PASSAGE TO READ
A couple of Robson originals: Second Thoughts and Ash Astral, the latter a tribute to Canadian born but mostly UK resident, trumpeter Kenny Wheeler.

 

Robson is a master guitarist in all departments, with little flash or chops for the sake of it, though this can be summoned when required. The best guitarists create space, mood and colours, with subtlety and understatement just as effective tools.    

Chomping at the Bit was based on I Got Rhythm and was followed by Never Let Me Go by Roy Harper by way of Nancy Wilson and Cannonball Adderley, from an album Robson has apparently played to death and I’ve come across many times, and it sounds like I need to bag one.

 

King Canute got funky and Thief was based on three Herbie Hancock pieces he’d stolen from.

 

Robson has recently moved from New York to Western Ireland, reflected in two new pieces: a ballad called Re-Valley and an up-tempo piece Callow Freeway, which apparently runs near his house, in Ireland not NYC.  

 

It was fitting that festival organiser Mike Gordon introduced the final act since it was a band led by Alan Barnes, who’d introduced all the bands up to that point, and in a way only he can. My wife claims that I automatically go into hysterics every time he opens his mouth and it’s true I find him hilarious even when I can’t hear his jokes. I love the way his regular side-wo/men – people like trumpeter Bruce Adams and multi reedsperson Karen Sharp (back for the third set of the weekend) -  keep a straight face through his tirades, even when they’re the target of his wit.

Had I turned seventy or eighty this weekend, instead of sixty, I would have no doubt described this as more really real jazz; it was the most ‘trad’ of all the sets I caught across the festival, and very welcome at that.    

 

By now I wasn’t really taking any notes but the idea was that each of the guests in the octet would feature on one track. Bruce Adams got Escapology, trombone legend Mark Nightingale did a bossa nova with a French title, reedsperson Robert Fowler’s was I believe called Nostalgic, and so on. It was a fine way to end a splendid festival but hardly my centre of gravity in jazz so we decided to beat the traffic and grab an early exit.

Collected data
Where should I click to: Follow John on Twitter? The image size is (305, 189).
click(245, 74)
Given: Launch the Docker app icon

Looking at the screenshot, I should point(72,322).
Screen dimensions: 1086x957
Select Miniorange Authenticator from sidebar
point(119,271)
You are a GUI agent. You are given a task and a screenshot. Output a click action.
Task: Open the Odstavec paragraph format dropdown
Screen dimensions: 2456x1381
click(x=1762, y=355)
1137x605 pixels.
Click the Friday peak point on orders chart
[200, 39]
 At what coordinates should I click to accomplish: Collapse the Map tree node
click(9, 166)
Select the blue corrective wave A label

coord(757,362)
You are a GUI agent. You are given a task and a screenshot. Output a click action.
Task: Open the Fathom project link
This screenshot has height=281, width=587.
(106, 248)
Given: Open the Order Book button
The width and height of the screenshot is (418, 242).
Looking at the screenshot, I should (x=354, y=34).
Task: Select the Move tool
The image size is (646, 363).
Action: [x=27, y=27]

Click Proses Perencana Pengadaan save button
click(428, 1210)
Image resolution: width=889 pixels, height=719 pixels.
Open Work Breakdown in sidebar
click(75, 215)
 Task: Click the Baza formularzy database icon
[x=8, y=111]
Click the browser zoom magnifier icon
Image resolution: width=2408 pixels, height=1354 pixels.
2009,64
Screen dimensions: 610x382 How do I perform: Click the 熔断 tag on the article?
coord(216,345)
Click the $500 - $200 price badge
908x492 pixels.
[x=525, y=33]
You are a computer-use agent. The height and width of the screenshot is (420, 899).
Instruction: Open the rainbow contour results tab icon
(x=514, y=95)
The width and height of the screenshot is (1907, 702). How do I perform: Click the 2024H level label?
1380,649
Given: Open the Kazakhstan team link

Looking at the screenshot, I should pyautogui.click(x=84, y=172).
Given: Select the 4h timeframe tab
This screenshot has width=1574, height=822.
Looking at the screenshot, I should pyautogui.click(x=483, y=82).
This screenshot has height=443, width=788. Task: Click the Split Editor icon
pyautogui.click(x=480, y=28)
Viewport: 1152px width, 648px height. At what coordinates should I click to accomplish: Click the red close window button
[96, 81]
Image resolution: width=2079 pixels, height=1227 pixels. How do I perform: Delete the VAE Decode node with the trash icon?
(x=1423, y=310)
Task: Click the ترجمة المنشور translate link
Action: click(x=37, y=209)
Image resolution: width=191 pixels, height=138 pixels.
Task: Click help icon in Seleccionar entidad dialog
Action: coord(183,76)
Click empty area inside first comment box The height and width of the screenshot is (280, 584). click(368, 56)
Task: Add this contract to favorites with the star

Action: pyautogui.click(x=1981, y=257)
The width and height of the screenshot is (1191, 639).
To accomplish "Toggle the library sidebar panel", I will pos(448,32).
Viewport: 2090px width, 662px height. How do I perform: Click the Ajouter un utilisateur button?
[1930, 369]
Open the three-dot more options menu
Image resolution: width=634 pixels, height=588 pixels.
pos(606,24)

EXERCISE
According to the jazz festival review, which tune was Chomping at the Bit based on?

CORRECT OUTPUT
I Got Rhythm